Plasma Stability in an Inhomogeneous Magnetic Field

Abstract

The problem of flute instabilities earlier discussed by Rosenbluth and Longmire and by the author is reconsidered. The theory is extended to include the influence of a mass velocity in the unperturbed state as well as compression and expansion effects arising from the inhomogeneity of the magnetic field. According to the latter effects, surfaces of constant density will not move with the fluid velocity. A description of the dynamics of density perturbations is made in terms of the fluid equations under the assumption of negligible Ohmic and viscous dissipation. Adiabatic and isothermal changes of state are discussed for a plasma with adiabatic and isothermal distributions of pressure and density in the unperturbed state.
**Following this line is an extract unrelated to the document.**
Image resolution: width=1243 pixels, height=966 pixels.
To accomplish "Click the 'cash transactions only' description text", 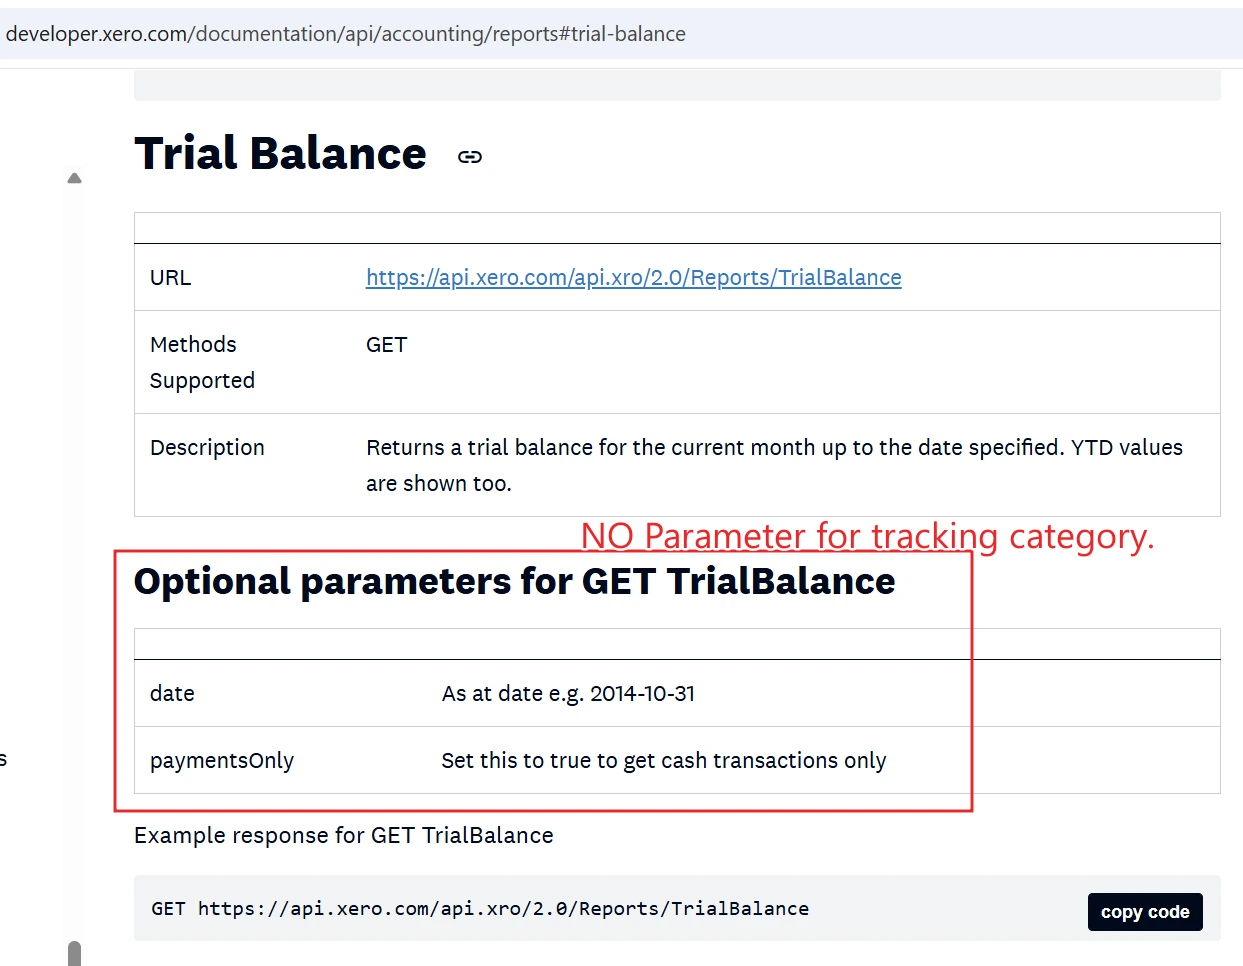I will tap(663, 761).
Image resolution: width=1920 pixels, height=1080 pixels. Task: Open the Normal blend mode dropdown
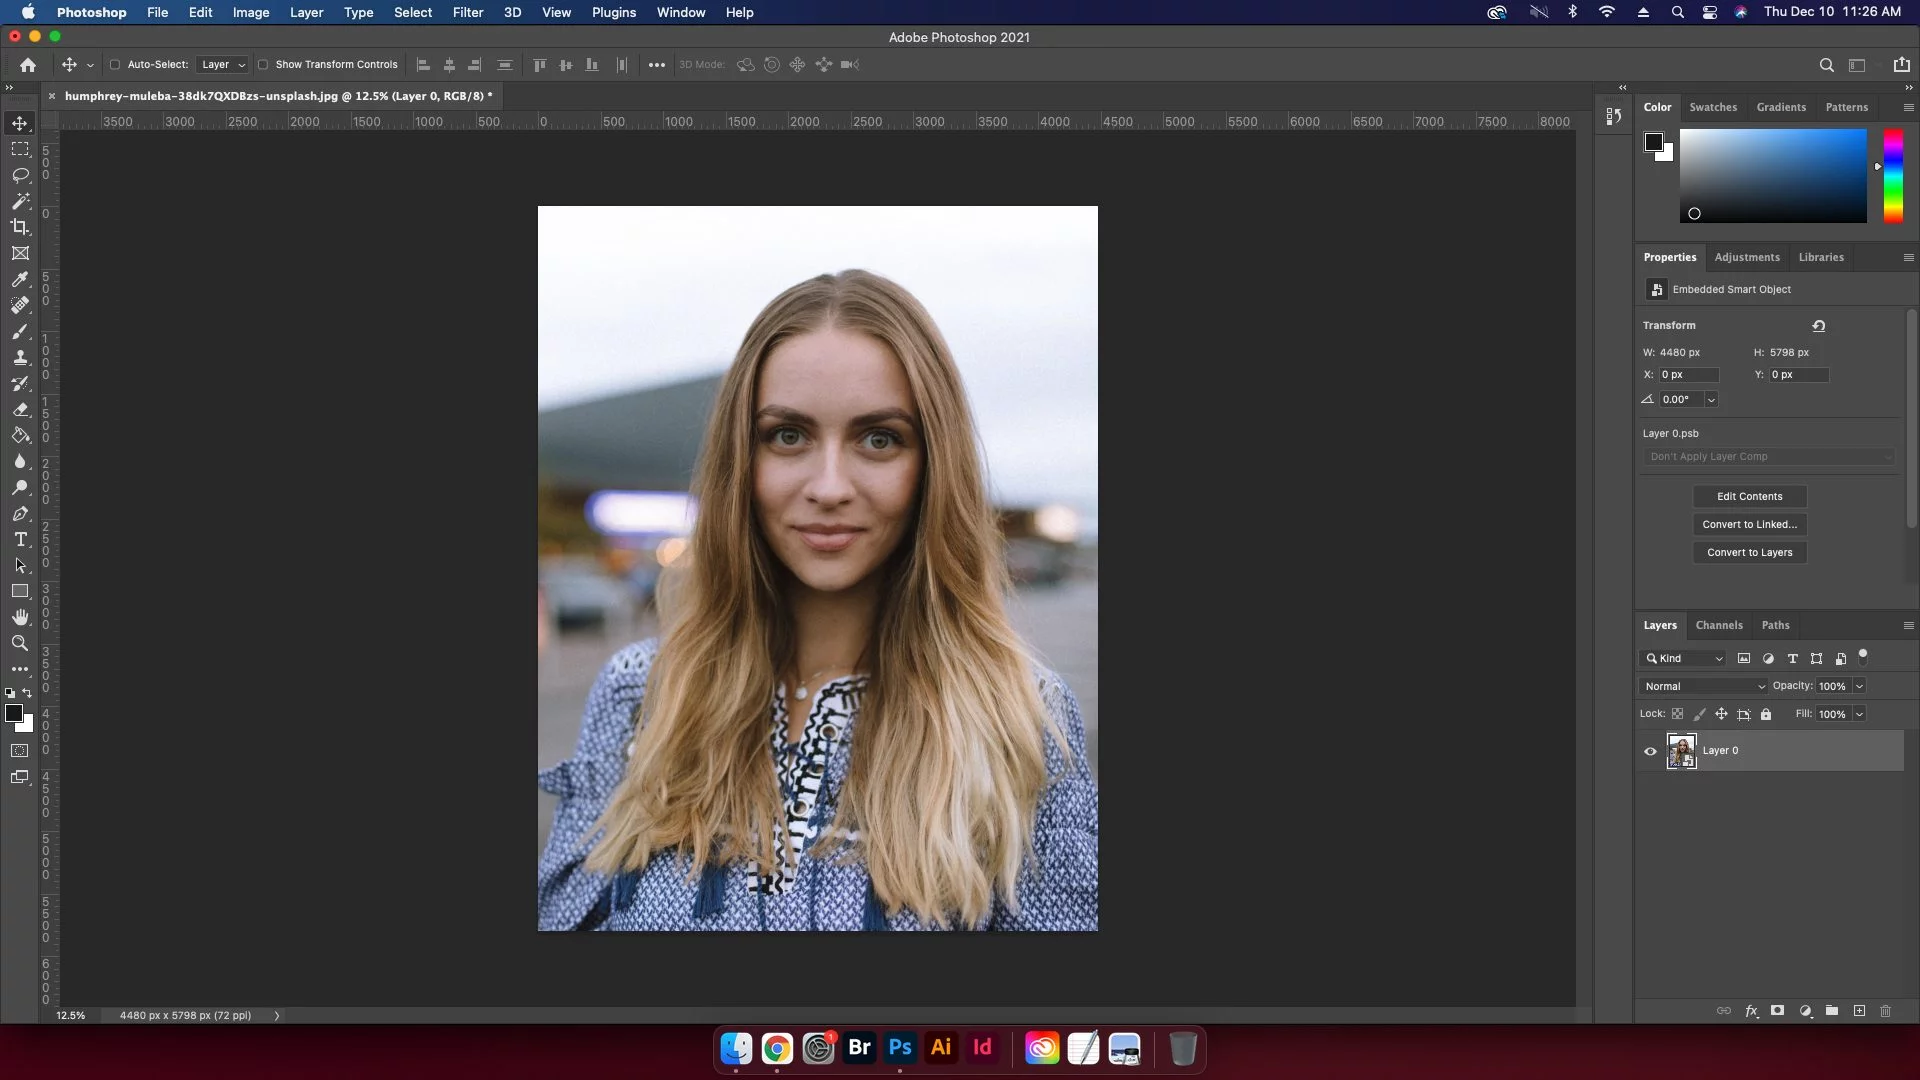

The plasma is found to be stable against flute disturbances of any wavelength, not only for cusped geometry, but also for mirror geometry under certain conditions. This is the case when the characteristic length B/|∇B| of the magnetic field is less than twice the characteristic length N/|∇N| of the unperturbed density distribution. The approximations of the present theory exclude a treatment of perturbations which extend across the whole plasma body. The compression mechanism which is responsible for the stabilization is a zero‐order effect which is independent of the assumptions of isotropy and of the special forms of the unperturbed density and pressure distributions.